> _CONSIGNES_:
A) Recopiez, dans l'article sur le contrôle des loyers, le passage allant de « Cet argument est » à « l'offre est réduite. », bornes incluses.
B) Prolongez le texte sur le contrôle des loyers au-delà de sa dernière phrase.

> _ARTICLE_:
• • •

|
Le contrôle gouvernemental
des loyers des maisons et appartements représente une forme
particulière de contrôle des prix. La plupart de ses
conséquences ne sont guère différentes de celles
résultant du contrôle des prix en général, mais
quelques-unes réclament une attention particulière.
Les contrôles des loyers
sont parfois imposés en tant que partie d'un dispositif
général de contrôle des prix, mais ils sont le plus
souvent décrétés par une loi spéciale. Souvent
l'occasion est fournie par le déclenchement d'une guerre. On installe
un poste militaire dans une petite ville ; les maisons de rapport augmentent
les loyers de leurs chambres ; les propriétaires d'appartements et de
maisons augmentent aussi leurs loyers. Ce qui conduit à l'indignation
du peuple. Ou alors, des maisons sont bel et bien détruites par des
bombes dans certaines villes, et la nécessité de disposer
d'armements et d'autres provisions détourne matériaux et
travail de l'industrie du bâtiment.
Au départ, le
contrôle des loyers est imposé en raison de l'argument selon
lequel l'offre de logements n'est pas « élastique »
— c'est-à-dire qu'une pénurie de logements ne peut pas
être réglée immédiatement, quels que soient les
niveaux que puissent atteindre les loyers. Par conséquent,
affirme-t-on, le gouvernement, en interdisant la hausse des loyers,
protège les locataires contre l'extorsion et l'exploitation sans faire
aucun mal aux propriétaires et sans décourager les nouvelles
constructions.
Cet argument est erroné,
même en supposant que le contrôle des loyers ne restera pas
longtemps en place. Il oublie une conséquence immédiate. Si les
propriétaires ont le droit d'augmenter leurs loyers pour tenir compte
de l'inflation monétaire et des véritables conditions de
l'offre et de la demande, les locataires individuels chercheront à
faire des économies en prenant moins de place. Ceci permettra à
d'autres personnes de partager les logements dont l'offre est réduite.
Le même nombre de logements abritera plus de monde, jusqu'à ce
que la pénurie prenne fin.
Le contrôle des loyers, au
contraire, encourage un gaspillage d'espace. Il établit une
discrimination en faveur de ceux qui occupent déjà une maison
ou un appartement dans une ville ou une région données, et ceci
aux dépens de ceux qui se retrouvent dehors. En permettant aux loyers
de monter au niveau qu'ils atteindraient sur le marché libre, on
permet à tous les locataires ou locataires potentiels d'avoir une
chance égale d'acheter de l'espace. Dans des conditions d'inflation
monétaire ou de véritable pénurie de logements, les
loyers augmenteraient certainement si les propriétaires ne devaient
pas se conformer à un prix indiqué mais avaient tout simplement
le droit d'accepter les offres les plus compétitives des locataires.

• • •

> _DONNÉES_:

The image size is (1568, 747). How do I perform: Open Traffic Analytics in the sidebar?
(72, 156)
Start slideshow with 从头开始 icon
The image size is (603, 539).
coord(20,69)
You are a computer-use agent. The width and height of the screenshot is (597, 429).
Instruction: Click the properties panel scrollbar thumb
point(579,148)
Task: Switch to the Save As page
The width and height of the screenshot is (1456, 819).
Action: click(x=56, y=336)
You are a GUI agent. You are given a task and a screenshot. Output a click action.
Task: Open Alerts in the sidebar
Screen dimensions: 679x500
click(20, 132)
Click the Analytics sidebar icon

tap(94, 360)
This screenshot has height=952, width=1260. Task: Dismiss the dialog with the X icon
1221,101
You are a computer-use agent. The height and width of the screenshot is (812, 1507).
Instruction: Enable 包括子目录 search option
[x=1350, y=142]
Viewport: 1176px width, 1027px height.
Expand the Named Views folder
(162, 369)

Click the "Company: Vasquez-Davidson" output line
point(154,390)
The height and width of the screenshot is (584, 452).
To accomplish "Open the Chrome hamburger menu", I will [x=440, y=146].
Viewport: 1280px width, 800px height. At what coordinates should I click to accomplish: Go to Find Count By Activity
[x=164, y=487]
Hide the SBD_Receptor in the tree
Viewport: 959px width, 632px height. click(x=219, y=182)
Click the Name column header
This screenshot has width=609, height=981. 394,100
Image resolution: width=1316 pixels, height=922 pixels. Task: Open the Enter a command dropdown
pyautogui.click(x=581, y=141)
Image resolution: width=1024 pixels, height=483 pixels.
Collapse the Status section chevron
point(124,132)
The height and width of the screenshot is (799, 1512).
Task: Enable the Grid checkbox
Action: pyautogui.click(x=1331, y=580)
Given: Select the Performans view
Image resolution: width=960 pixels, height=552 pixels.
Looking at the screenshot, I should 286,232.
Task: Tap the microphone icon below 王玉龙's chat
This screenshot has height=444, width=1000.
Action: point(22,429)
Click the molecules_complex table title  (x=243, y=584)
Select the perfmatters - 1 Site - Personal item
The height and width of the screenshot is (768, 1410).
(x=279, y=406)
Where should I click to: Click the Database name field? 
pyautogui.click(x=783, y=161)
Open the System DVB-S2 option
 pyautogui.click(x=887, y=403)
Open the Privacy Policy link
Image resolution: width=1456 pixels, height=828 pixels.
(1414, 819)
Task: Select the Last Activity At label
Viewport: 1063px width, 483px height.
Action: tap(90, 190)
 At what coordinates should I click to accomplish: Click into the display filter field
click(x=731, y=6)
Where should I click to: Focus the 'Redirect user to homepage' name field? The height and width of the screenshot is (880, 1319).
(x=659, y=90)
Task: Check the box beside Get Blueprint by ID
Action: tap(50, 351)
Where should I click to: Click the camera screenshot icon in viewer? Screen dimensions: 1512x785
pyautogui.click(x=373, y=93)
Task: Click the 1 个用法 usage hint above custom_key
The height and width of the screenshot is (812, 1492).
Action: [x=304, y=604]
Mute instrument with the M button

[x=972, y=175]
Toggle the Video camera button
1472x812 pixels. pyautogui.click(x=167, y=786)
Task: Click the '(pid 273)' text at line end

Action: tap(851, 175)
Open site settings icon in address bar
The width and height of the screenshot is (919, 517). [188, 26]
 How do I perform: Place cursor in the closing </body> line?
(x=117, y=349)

• • •

> _RÉPONSES_:
A)
Cet argument est erroné,
même en supposant que le contrôle des loyers ne restera pas
longtemps en place. Il oublie une conséquence immédiate. Si les
propriétaires ont le droit d'augmenter leurs loyers pour tenir compte
de l'inflation monétaire et des véritables conditions de
l'offre et de la demande, les locataires individuels chercheront à
faire des économies en prenant moins de place. Ceci permettra à
d'autres personnes de partager les logements dont l'offre est réduite.

B)
Les effets du contrôle des
loyers empirent au fur et à mesure que le contrôle continue. On
ne construit pas de nouveaux logements, parce qu'il n'y a plus de bonnes
raisons de les construire. Avec l'augmentation des coûts de
construction (habituellement le résultat de l'inflation), l'ancien
niveau des loyers ne permettra pas de faire un profit. Si, comme il arrive
souvent, le gouvernement finit par le reconnaître et exempte les
nouveaux logements du contrôle des loyers, il n'y a toujours pas une
incitation aussi grande à construire de nouveaux bâtiments que
si les anciens logements échappaient eux aussi au contrôle des
loyers. Selon l'ampleur de la dépréciation monétaire
depuis le gel des anciens loyers, les loyers des nouveaux logements peuvent
se retrouver dix ou vingt fois plus élevés que les anciens,
à espace équivalent. (Ceci s'est produit en France après
la Deuxième Guerre mondiale, par exemple). Dans de telles conditions,
les locataires actuels des vieux bâtiments n'ont aucune envie de
partir, même si leur famille s'agrandit et que leurs conditions
d'hébergement se détériorent.
En raison des faibles loyers
gelés pour les anciens bâtiments, les locataires qui y habitent
déjà, et qui sont légalement protégés
contre une augmentation du loyer, sont encouragés à gaspiller
l'espace, que leur famille se soit réduite ou non. Ceci concentre la
pression immédiate de la nouvelle demande sur le nombre relativement
faible des nouveaux logements. Ce qui tend à faire monter leurs
loyers, au début, à un niveau plus élevé qu'ils
n'auraient atteint sur un marché parfaitement libre.
Néanmoins, ceci
n'encouragera pas de manière proportionnelle la construction de
nouveaux logements. Les constructeurs ou les propriétaires des
appartements déjà existants, obtenant des profits
réduits et subissant peut-être même des pertes pour leurs
anciens appartements, auront peu ou aucun capital à placer dans la
construction. De plus, eux, ou ceux qui possèdent un capital provenant
d'autres sources, peuvent craindre que le gouvernement ne trouve à
tout instant une excuse pour imposer également des contrôles de
loyers sur les nouveaux logements. Et, de fait, il le fait souvent.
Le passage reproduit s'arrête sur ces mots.